本発明は、遠心力により血液を分離した後に、血液中の特定成分を分析するバイオセンサに関する。
近年、ライフスタイルの変化により高血圧、糖尿病、高脂血症患者が増えてきた。これらは生活習慣病と呼ばれ、動脈硬化の危険因子である。国や自治体では、生活習慣を修正して、脳卒中死亡率、虚血性心疾患死亡率、総循環器疾患死亡率を低下させることを目指している。しかしながら、患者自身は、健康診断によりこれらの疾病が見つかったとしても、自覚症状がないために治療を怠り、病状を悪化させてしまうことが少なくない。
生活習慣病では生活管理が重要な治療方法であり、医師、看護師、薬剤師などの医療従事者は、治療のためのさまざまな指導も行っている。しかし、実際には日常生活での忙しさや怠慢で、これを十分に自己管理できないことが多い。さらに、医療従事者が患者の日常生活の中で、実際に指導内容を実施しているかを確認することは、極めて困難であり不可能である。このような背景から、患者は本人の強い意志で、薬物療法、食事療法、運動療法を継続して実践していく必要がある。そのために、医療機関で行われる検査に加えて、在宅でも自らの手で病態を把握することは有効であると期待されている。なぜならば、患者自身が検査して、得られた検査結果から生活習慣の改善点と今後の課題の振り返りをしたり、治療の目標を達成したときに充実感を感じて、自己管理行動が強化されるからである。そしてこのことが、治療意識の維持や向上に繋げることができ、生活習慣病の治療と予防に大きな成果があると期待されている。そこで、患者が自ら在宅で検査を行えるように、在宅用の検査機器の開発が盛んに行われている。

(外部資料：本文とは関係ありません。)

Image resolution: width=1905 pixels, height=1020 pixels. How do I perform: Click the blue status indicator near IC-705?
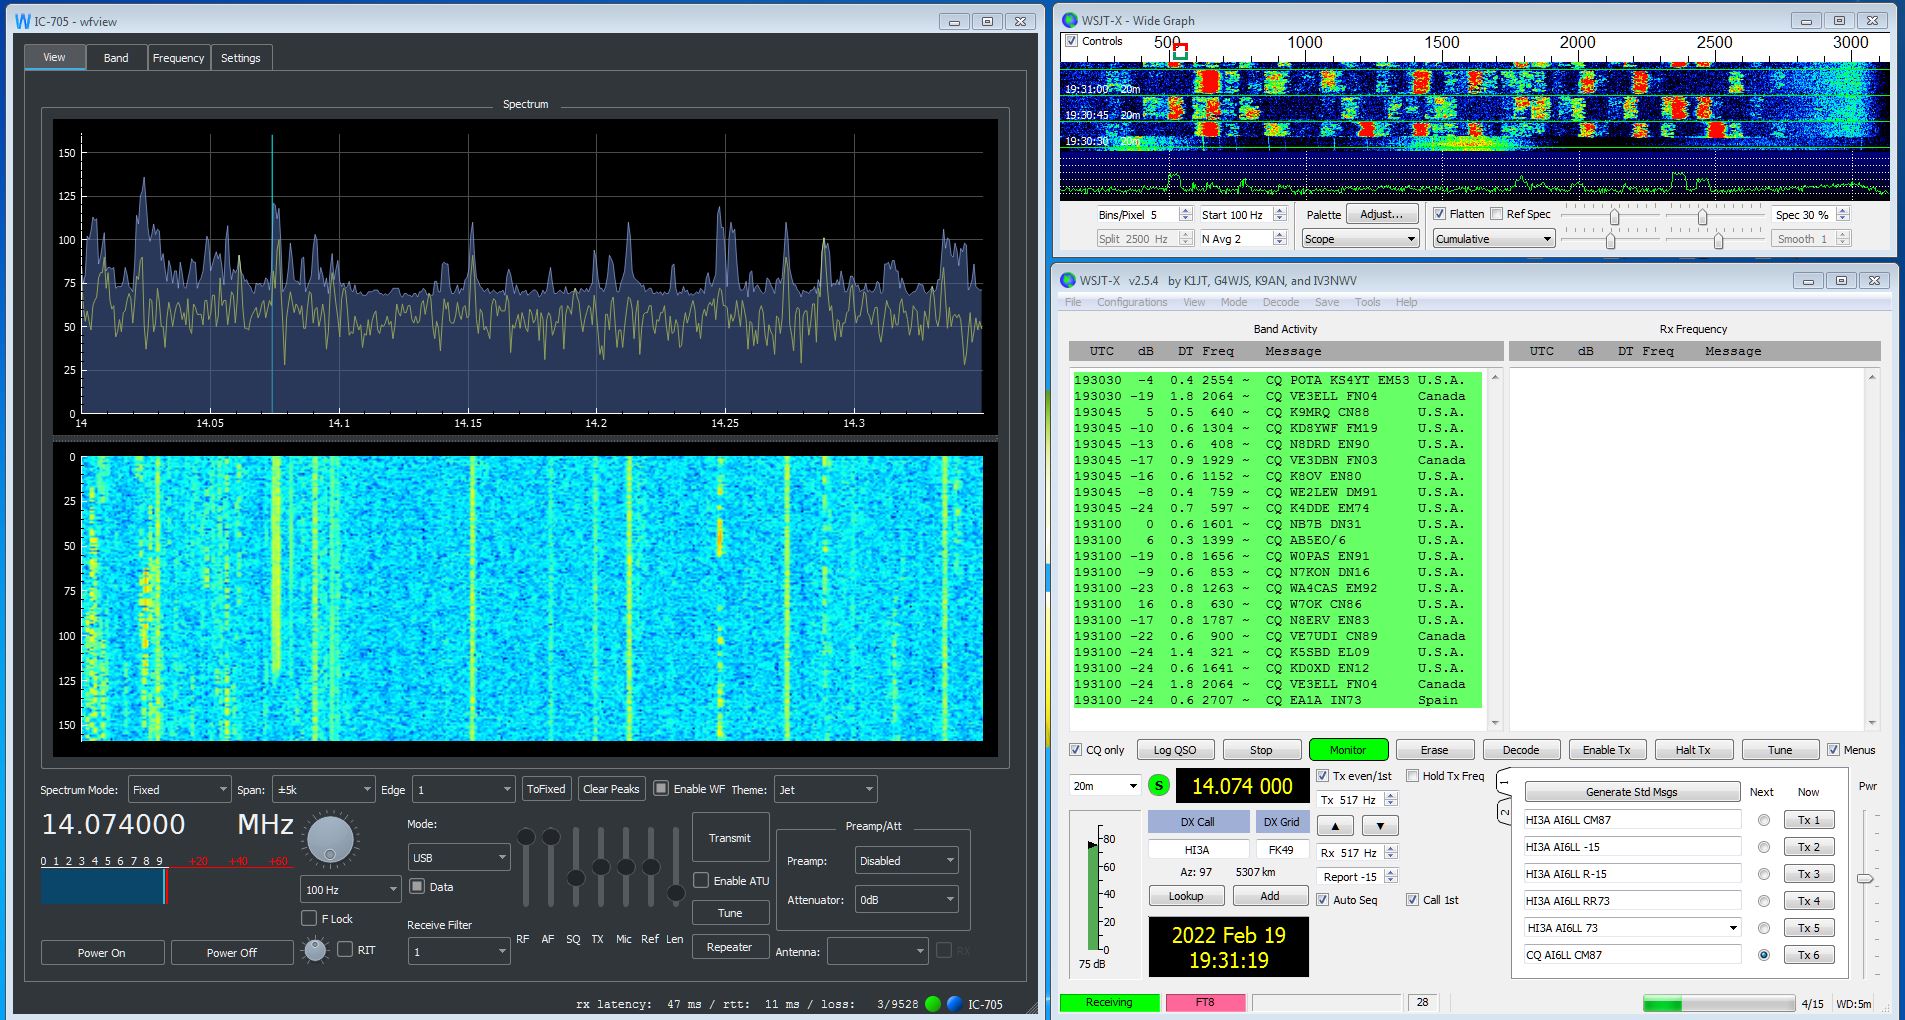[x=954, y=1004]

臨床診断分野の血液検査では、採血した血液から血液中の特定成分を分析することによって、被検者の疾病状態や治療回復状態などを把握している。検査対象としては、採血した血液を成分別に分離し、被分析物を含んでいる一方の試料だけを分析するのが普通である。血液の生化学検査の項目では、血清成分を対象とすることが多い。新鮮な血液を放置すると血液凝固が起こるので、30分以上放置して十分に凝固させて血餅を作ってから、血球成分と血液凝固因子を除いた血清成分を抽出して測定されることが多い。この分離には比重差を利用した遠心分離で行うのが普通である。全血検体を試験管や採血管などに入れて、室温で30分以上放置した後に、遠心力によって血球成分と血液凝固因子を沈殿させて、上清みの血清を得る方法である。このときに、凝固促進剤を用いることもある。また、採血した血液にヘパリンなど抗凝固剤と混ぜてから、遠心分離を行うことによって、血清成分にはないフィブリノーゲンなどを含む血漿成分を抽出することもある。
この分離操作を容易にする目的で、分離すべき両成分の中間の比重を有する血液分離剤が、特に遠心分離において利用されている。このような血液分離剤の存在下で血液を両成分に遠心分離すると、比重差により血液分離剤が両成分の間に位置して、両成分を隔てる隔壁となるため、上清みである血清成分または血漿成分を、容易に下層の沈降成分から完全分離することができる。そのため、血液サンプルとして必要な成分の方だけを完全に取り出して、正確に検査することができ検査精度が向上する。
この血液分離を行う血液分離管としては、採取した血液を他の管に移す手間とその際の血液ロスをなくすことができることから、採血管がそのまま使用されることが多い。採血管は密栓できる試験管であって、採血管の内部に少量の血液分離剤が予め充填されている。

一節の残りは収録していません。